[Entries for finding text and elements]
....

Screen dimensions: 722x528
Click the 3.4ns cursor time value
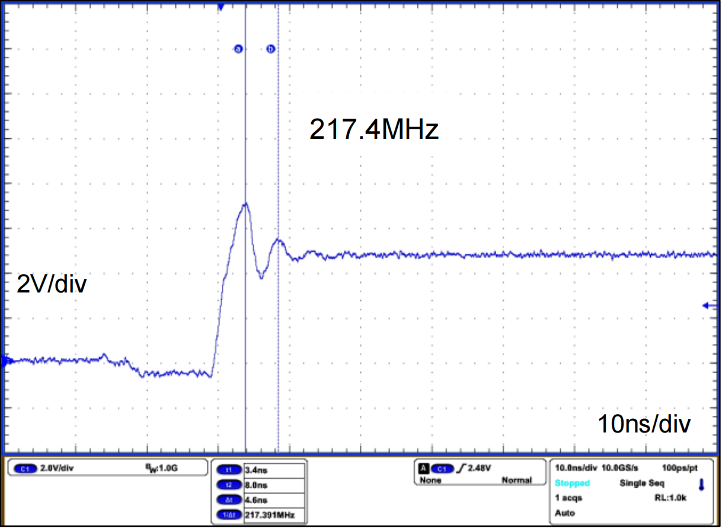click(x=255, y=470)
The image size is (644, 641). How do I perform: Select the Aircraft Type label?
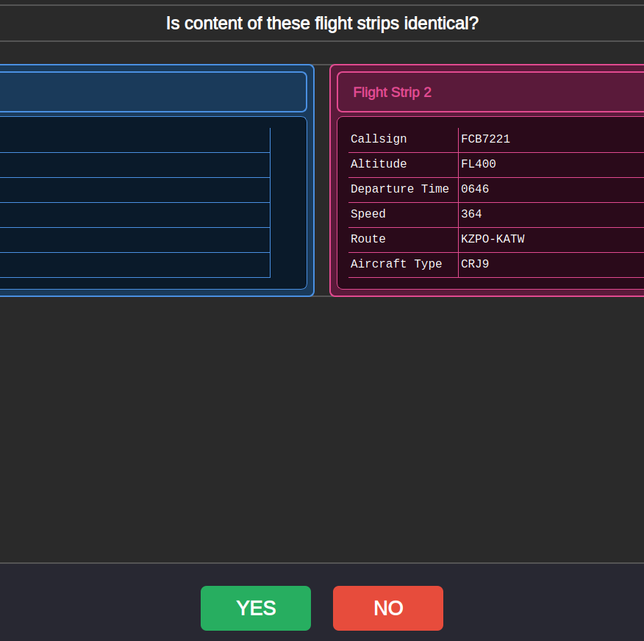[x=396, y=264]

....

Add 43 to every coordinate in the answers, then write out again the stretch from the line containing "The image size" through the end of the material above, requests included. Leave the pictures out.

The image size is (644, 641). How do I perform: Select the Aircraft Type label?
[x=439, y=307]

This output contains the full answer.